• EXERCISE REQUIREMENTS: Your answer should consist only of the lines from the line containing "La Paz Bolivia (66, 1460)" through the last line below, each repeated exactly.

• DATA EXTRACTS:
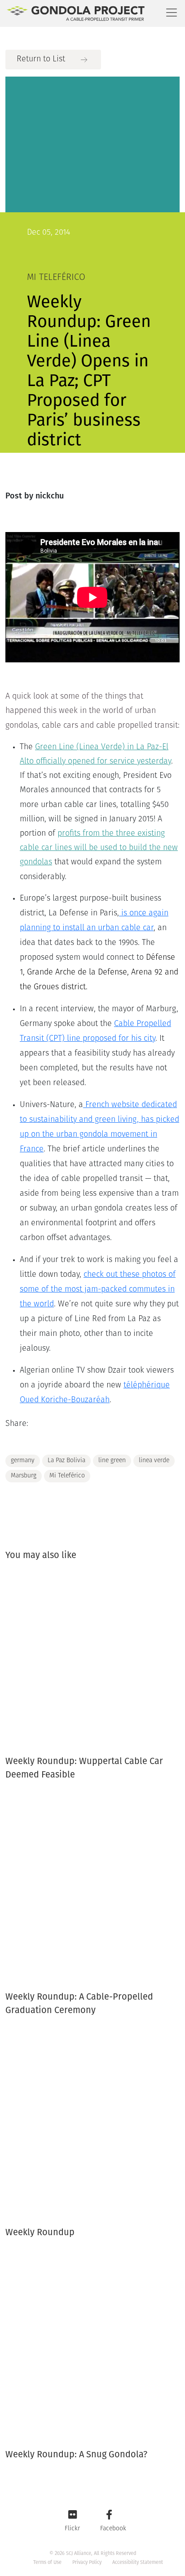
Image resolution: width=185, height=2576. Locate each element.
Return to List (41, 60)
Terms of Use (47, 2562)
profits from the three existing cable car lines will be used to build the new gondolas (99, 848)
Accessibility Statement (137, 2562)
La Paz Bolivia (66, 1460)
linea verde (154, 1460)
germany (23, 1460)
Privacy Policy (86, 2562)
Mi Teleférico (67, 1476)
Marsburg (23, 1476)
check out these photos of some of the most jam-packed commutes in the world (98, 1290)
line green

• RESPONSE:
La Paz Bolivia (66, 1460)
linea verde (154, 1460)
germany (23, 1460)
Privacy Policy (86, 2562)
Mi Teleférico (67, 1476)
Marsburg (23, 1476)
check out these photos of some of the most jam-packed commutes in the world (98, 1290)
line green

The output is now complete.